Burgoo


 

Jeff S

TVWBB Pro
Does anyone have a good burgoo recipe that is scaled down. I would love to make some with my leftover barbeque without making the huge batch.
 
1 T unsalted butter

corn kernels, cut from the cob, cob reserved (or 1/2 c frozen)

2 T veg oil, bacon grease, or a blend

1 large onion, diced

1 stalk celery, diced

1/2 small green bell pepper, diced

1/2 small red pepper


3 cloves garlic, minced

1 t dried thyme


1 large boiling potato, peeled and diced

2 med carrots, scraped and diced

2 med tomatoes, peeled, seeded and diced (or 1 can diced tomatoes, drained)

1/4 cup peas

1/2 cup okra

1/4 cup lima beans

2 c chicken stock

2 c beef stock

splash Worcestershire

1 lb cooked meats (beef, pork, lamb, chicken, game)

pepper

salt


Melt the butter in a med soup pot over med heat. Add the corn kernels, increase the heat to med-high, and saute the corn till it browns in spots, about 4-5 min. Scrape into a bowl, cool, reserve in the fridge, covered.

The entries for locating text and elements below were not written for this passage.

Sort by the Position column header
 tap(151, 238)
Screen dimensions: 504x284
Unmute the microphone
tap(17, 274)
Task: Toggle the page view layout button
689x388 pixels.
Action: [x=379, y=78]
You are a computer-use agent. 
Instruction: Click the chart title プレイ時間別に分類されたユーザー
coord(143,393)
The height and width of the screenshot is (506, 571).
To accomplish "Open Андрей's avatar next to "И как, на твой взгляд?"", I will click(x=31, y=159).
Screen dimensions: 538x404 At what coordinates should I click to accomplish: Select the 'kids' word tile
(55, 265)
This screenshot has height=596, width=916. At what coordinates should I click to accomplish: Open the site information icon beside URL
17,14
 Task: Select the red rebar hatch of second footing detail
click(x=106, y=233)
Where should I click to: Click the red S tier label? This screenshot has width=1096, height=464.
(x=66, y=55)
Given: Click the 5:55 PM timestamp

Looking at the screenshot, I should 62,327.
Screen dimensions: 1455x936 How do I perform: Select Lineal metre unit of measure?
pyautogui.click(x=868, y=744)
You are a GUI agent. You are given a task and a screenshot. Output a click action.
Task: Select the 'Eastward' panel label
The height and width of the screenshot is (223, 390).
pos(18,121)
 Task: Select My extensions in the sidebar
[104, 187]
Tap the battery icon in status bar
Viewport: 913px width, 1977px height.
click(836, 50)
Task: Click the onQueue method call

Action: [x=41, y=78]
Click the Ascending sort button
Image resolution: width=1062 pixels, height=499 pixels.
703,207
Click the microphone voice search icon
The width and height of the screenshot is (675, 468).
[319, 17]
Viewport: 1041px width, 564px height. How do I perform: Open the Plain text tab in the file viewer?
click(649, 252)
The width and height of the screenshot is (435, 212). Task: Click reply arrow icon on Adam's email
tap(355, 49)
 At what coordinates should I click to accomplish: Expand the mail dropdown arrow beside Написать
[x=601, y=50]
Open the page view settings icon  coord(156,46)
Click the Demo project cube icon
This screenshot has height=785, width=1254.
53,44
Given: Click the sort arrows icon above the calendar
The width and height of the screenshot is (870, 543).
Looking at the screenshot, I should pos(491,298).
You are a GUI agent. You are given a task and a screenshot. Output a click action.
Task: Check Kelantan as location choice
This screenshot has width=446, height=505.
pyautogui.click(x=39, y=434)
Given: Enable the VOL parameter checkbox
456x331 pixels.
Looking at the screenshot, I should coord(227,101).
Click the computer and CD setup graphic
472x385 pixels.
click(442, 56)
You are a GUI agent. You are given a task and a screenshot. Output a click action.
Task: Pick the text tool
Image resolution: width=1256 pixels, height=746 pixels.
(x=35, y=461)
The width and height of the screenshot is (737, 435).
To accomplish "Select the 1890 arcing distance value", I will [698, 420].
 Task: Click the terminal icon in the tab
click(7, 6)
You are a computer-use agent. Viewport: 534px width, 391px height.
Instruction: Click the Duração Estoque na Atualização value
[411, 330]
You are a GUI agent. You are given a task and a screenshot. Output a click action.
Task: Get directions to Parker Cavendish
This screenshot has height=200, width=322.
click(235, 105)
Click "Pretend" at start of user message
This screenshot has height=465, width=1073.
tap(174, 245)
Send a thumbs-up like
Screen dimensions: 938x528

Add the oil and/or grease to the pot, still on med-high heat. When shimmering, add the onion, celery, and green and red bell peppers and cook, stirring a couple times, 2-3 min. Cover the pot, reduce the heat to med-low, cook 7 min, stirring once. Uncover the pot, increase the heat to med-high, and cook, stirring frequently, till some of the vegs start lightly browning, about 5 min more. Add the garlic and thyme, stir, and cook till the garlic is very fragrant but not browning at all, about 60-90 secs.

Add the remaining ingredients, plus the reserved corn cob, plus a little pepper--skip the salt for now. Bring to a boil then reduce the heat to med/med-low and cook, uncovered, 90 min, skimming any foam that rises to the surface. Remove the corn cob, stir in the reserved sauteed corn kernels; adjust salt and pepper; serve.